Karin Wilkin
Raffinati enigmi. L’arte di Edward Gorey
Modena, Edizioni Logos, 2011
Descrizione bibliografica
- Formato: in-4° (cm 22,5 x 27,5).
- Legatura: cartone editoriale telato blu, titolo in bianco al dorso; sovracoperta illustrata a colori.
- Pagine: 124.
- Illustrazioni: ricco apparato iconografico con numerose riproduzioni delle opere di Gorey in bianco e nero e a colori.
- Edizione: prima edizione, 2011.
- Allegati: completo del pieghevole originale della tappa fiorentina della mostra (Sala dell’Accademia delle Arti del Disegno, aprile-giugno 1980).
Contenuto
Catalogo pubblicato in occasione della mostra itinerante curata dal Brandywine River Museum, che ha portato in Europa e in Italia l’opera di Edward Gorey (1925-2000), illustratore e autore statunitense noto per il suo stile gotico, ironico e surreale. Il volume, curato da Karin Wilkin, ripercorre le tappe fondamentali della sua carriera attraverso saggi critici, interviste e un vasto repertorio di immagini che restituiscono l’universo enigmatico e raffinato dell’artista.
Importanza dell’opera
Questa edizione italiana ha contribuito a far conoscere e apprezzare Gorey anche al pubblico europeo, sottolineandone la capacità di unire l’illustrazione vittoriana a una vena di humour nero e di mistero. L’abbinamento con il pieghevole storico della mostra del 1980 a Firenze aggiunge un valore documentario e collezionistico, in quanto raro reperto d’epoca che testimonia la prima ricezione italiana dell’artista.
Approfondimento critico
Edward Gorey (1925–2000) è stato uno degli illustratori più originali e riconoscibili del Novecento, autore di oltre cento libri e di innumerevoli copertine, scenografie e illustrazioni. La sua arte è caratterizzata da un tratto minuzioso e fitto, debitore della grafica vittoriana e delle incisioni ottocentesche, combinato con atmosfere surreali e un umorismo nero che lo rendono unico.
Le sue opere – tra cui The Gashlycrumb Tinies, The Doubtful Guest e The Hapless Child – mettono spesso in scena bambini o personaggi eccentrici coinvolti in vicende enigmatiche, ironiche e macabre, in un equilibrio sottile tra eleganza e inquietudine.
In Italia Gorey è stato inizialmente recepito come autore di nicchia, apprezzato da collezionisti e studiosi di grafica per la sua capacità di evocare un immaginario sospeso tra fiaba e gotico. La mostra del 1980 all’Accademia delle Arti del Disegno di Firenze – una delle prime in Europa – rappresentò un momento pionieristico nella sua diffusione, attirando l’attenzione di un pubblico selezionato e di alcuni critici sensibili all’illustrazione d’autore.

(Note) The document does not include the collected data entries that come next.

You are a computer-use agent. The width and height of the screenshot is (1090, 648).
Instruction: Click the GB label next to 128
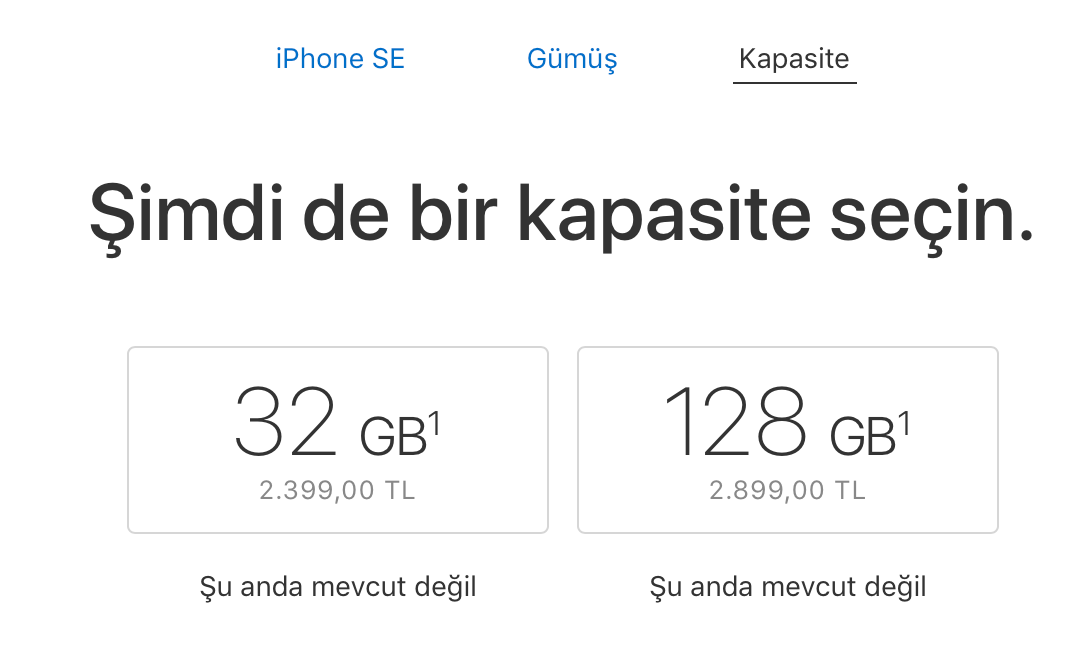[862, 434]
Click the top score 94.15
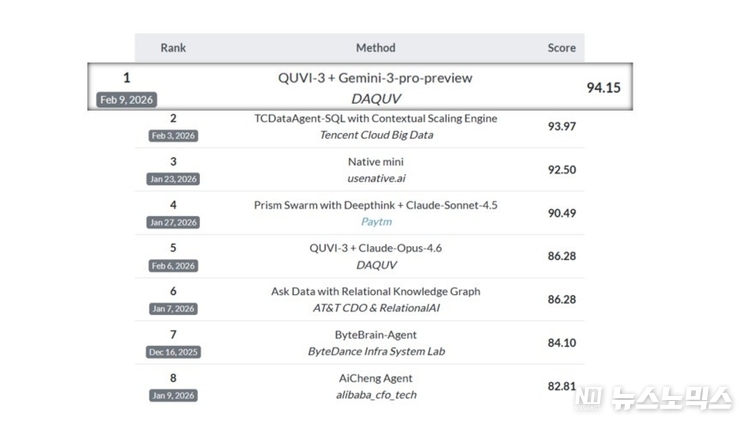Viewport: 750px width, 429px height. point(603,87)
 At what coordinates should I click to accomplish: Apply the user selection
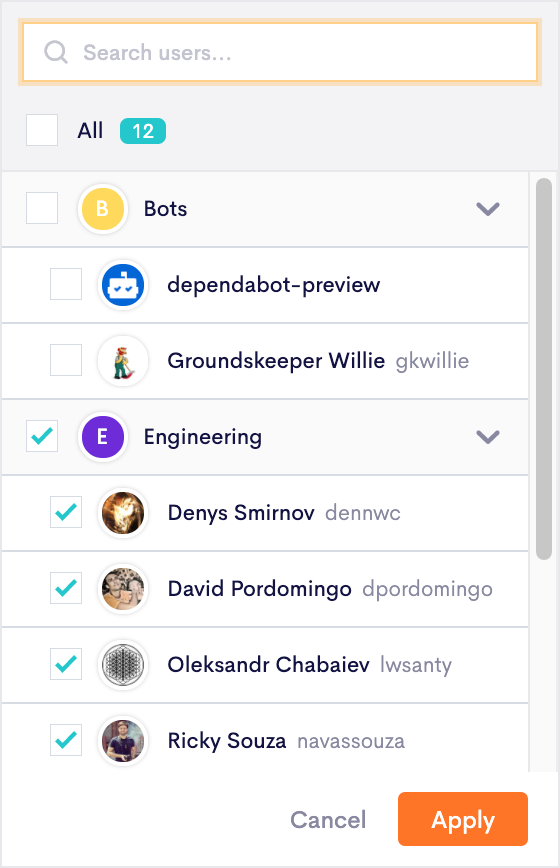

Con la pubblicazione di questo volume del 2011, l’opera di Gorey ha ottenuto una più ampia circolazione anche in ambito accademico e museale italiano, confermandolo come figura di riferimento per il libro illustrato e l’arte grafica contemporanea. La sua influenza è oggi riconoscibile in molte correnti visive, dal fumetto d’autore al cinema d’animazione, fino all’estetica “dark” della cultura pop.
Stato di conservazione
Esemplare in condizioni perfette, completo di sovracoperta e con allegato il pieghevole.
Nota
Opera ricercata dagli appassionati di Edward Gorey e dagli studiosi di illustrazione contemporanea. L’esemplare presente si distingue per la presenza del materiale effimero di accompagnamento (il pieghevole del 1980), che accresce l’interesse collezionistico.